Records from a data source
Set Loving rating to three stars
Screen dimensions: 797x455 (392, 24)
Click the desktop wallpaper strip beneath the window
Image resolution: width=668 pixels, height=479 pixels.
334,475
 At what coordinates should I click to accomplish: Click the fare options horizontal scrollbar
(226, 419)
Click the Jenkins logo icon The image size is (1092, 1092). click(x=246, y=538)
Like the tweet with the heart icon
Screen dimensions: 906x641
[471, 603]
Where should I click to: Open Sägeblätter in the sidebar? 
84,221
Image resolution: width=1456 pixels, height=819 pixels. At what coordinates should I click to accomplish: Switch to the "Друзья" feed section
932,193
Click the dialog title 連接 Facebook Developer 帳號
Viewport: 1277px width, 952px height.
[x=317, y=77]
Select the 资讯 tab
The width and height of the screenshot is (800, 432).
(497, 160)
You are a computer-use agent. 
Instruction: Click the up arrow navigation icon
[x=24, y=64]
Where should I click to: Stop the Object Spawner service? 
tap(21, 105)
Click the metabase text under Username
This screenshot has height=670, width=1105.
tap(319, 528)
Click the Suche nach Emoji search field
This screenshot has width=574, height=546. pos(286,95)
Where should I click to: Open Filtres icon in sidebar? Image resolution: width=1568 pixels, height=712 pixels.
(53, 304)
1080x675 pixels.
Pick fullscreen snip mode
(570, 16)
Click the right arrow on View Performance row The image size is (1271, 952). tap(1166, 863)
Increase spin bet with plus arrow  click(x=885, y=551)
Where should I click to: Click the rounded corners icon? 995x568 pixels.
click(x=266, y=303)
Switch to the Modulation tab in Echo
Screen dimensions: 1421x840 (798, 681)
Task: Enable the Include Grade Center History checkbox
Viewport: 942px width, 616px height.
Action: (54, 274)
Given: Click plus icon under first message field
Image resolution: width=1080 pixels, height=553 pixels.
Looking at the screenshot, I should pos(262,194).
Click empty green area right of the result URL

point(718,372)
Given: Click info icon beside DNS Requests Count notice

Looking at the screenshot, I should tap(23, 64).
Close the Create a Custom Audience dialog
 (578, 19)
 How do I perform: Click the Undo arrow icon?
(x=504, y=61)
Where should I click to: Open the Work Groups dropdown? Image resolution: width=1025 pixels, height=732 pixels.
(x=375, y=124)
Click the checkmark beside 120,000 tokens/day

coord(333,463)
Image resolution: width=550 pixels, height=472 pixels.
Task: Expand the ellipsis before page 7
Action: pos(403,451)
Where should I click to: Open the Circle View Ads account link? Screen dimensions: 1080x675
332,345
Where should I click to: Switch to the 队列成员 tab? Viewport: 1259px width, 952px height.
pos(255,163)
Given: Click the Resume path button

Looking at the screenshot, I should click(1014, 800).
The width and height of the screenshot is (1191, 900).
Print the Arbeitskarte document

EXERCISE INSTRUCTIONS:
Search the records for the word "under", then list every line that has it.

ANSWER AREA:
Click the metabase text under Username
Given: Click plus icon under first message field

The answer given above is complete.